Anything set in the Northern areas close to the Arctic circle grabs my attention. I am a sucker for Scandinavian mysteries. All that bleakness and those repressed inward looking emotions.
Reading an interview with Hannah Kent piqued my interest. Burial Rites is not so much an historical mystery as a saga. Set in 1829 Iceland, this is the fictional story behind condemned murderess Agnes Magnúsdóttir.
Wow! I think I reread the prologue to Butial Rites at least four times. The poetry inherent in the language grabs you instantly. The second sentence took my breath away with its childlike pathos. I was hooked! Kent's turn of phrase is rather wonderful such as when the District Commissioner, Bjorne Blondal, admonishes the Assistant Reverend Thorvardur Jonsson (Toti) that he might be ,'too pale in experience' for the task he is being given, that of spiritually counselling the murderess Agnes Magnúsdóttir.
I loved the scene where Toti leaves to begin his task and in a couple of paragraphs has revealed his uncertainties and prejudices. 'He silently mouthed the word to himself. Murderess. Mordingi. It slipped through his mouth like butter.' From there he goes to the heady idea of saving her (soul) for she is after all, 'my sister in Jesus.' Whom he meets is a flawed human, sister in pain. We see in Toti an emerging chrysalis, a spiritual brother breaking to compassionate person.
Kent masterfully builds tension and intrigue, layer upon layer, using exquisite descriptive language and contrasting thought as the characters reveal themselves all juxtaposed against an unforgiving landscape. Relations throughout are strained and restrained, free yet constrained particularly during the long winter travails.
Told mostly through Agnes, one empathizes with her struggles, the hardship of her life and her love betrayed. Toti and Margret, and others of this dispersed community ask the questions we might want to.
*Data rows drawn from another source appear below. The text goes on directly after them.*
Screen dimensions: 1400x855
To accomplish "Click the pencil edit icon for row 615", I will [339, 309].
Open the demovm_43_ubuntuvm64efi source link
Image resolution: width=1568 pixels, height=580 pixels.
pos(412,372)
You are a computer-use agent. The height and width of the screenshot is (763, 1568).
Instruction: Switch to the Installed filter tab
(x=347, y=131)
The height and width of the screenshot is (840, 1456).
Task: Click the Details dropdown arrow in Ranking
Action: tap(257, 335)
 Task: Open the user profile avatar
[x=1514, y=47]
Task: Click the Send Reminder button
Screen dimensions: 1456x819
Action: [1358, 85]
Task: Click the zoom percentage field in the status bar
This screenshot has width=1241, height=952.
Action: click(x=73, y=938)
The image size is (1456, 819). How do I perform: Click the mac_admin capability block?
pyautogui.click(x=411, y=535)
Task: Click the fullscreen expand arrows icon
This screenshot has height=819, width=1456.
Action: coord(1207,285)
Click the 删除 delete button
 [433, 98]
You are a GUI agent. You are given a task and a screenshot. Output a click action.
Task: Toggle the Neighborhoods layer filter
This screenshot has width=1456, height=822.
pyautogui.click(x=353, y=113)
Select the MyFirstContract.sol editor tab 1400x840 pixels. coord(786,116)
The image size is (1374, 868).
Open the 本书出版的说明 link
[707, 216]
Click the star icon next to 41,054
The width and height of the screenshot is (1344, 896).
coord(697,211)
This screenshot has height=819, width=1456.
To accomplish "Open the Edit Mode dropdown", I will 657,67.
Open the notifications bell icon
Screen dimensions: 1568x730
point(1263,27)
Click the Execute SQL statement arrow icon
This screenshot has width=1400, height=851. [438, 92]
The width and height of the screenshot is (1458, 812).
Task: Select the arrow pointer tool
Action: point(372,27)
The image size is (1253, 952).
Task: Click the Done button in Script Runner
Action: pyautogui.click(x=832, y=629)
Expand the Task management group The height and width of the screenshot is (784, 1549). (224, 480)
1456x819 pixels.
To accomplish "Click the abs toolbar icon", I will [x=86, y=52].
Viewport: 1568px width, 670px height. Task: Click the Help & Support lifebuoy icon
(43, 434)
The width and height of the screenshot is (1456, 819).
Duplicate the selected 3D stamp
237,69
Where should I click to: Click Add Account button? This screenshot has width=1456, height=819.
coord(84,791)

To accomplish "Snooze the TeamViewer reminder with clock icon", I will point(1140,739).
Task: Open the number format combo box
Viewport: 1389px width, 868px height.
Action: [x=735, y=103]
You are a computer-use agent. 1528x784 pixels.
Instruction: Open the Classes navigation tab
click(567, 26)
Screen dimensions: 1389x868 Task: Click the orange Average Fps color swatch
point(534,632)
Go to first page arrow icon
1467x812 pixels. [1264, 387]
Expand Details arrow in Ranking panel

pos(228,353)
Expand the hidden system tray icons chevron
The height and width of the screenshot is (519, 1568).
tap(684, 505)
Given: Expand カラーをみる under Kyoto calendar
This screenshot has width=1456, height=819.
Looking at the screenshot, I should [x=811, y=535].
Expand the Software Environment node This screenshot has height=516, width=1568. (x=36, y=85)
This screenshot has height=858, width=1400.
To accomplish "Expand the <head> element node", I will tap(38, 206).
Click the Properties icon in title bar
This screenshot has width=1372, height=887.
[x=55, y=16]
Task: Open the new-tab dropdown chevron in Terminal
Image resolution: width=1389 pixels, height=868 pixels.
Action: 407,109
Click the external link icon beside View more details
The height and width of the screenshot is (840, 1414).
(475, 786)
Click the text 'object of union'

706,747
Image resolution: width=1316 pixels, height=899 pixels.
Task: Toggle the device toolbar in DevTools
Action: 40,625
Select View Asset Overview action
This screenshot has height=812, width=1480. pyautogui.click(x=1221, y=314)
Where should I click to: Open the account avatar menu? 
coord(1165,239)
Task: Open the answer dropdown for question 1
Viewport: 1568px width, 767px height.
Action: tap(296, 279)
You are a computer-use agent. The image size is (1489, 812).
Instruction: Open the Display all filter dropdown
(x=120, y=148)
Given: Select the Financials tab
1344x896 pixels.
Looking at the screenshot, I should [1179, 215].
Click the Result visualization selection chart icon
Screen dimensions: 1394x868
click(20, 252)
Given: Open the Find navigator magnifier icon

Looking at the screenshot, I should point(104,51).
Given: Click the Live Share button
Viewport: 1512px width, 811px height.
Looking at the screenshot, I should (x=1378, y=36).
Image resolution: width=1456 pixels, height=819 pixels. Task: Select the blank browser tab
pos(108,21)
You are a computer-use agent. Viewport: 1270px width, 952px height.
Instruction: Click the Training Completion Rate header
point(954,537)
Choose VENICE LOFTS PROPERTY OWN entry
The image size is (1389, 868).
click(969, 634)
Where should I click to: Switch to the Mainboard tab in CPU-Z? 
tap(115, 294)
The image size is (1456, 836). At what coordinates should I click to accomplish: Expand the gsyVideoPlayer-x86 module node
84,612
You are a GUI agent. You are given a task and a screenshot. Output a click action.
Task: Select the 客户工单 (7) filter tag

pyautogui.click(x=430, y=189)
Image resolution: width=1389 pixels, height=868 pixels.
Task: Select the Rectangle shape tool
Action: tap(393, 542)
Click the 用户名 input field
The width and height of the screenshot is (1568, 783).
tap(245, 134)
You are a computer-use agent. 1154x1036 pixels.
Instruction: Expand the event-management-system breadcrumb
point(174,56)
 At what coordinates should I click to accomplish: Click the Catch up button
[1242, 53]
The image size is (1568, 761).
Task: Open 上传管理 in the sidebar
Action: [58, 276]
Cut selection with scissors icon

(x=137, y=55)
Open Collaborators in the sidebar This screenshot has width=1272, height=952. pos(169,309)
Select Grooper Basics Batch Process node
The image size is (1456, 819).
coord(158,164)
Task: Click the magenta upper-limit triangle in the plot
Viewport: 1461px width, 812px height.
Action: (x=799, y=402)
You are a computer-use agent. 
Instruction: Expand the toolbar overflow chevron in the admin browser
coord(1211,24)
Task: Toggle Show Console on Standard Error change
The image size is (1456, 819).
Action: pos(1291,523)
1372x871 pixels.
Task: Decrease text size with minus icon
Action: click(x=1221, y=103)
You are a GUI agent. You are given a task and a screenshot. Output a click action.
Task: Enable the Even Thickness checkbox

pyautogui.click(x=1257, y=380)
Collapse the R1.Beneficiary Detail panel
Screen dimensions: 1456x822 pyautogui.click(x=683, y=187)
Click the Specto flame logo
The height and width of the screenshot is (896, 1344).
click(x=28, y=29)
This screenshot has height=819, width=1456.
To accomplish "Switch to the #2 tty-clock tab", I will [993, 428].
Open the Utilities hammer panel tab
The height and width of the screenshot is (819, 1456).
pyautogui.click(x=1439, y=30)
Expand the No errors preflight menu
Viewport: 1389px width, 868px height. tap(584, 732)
The warmth of the sumer sun and the smells during the haying, the contrasting winter cold, the odour of bodies sleeping in common spaces in the winter nights, the slaughtering and stench of blood and smoke, all are bought to life in quick, clever words framing the emotions of those met along the way.
Agnes story is a lament, a saga, where patches of brightness bloom, wither and die quickly. An unforgiving story sprung from a harsh and dour land, of a soul abandoned early on, setting the tone of her life to come. She is a free spirit and hampered by her knowing, yet unknowing grasp of relationships.
One of the most poignant moments of grace comes towards the end when Margret dresses Agnes for her execution.
And let's not forget the caring of, the Assistant Reverend, Toti as he steps with Agnes, frail human that he is, walking by her towards her fate with care and sorrow.
Kent's research is impeccable and her storytelling skills exquisite.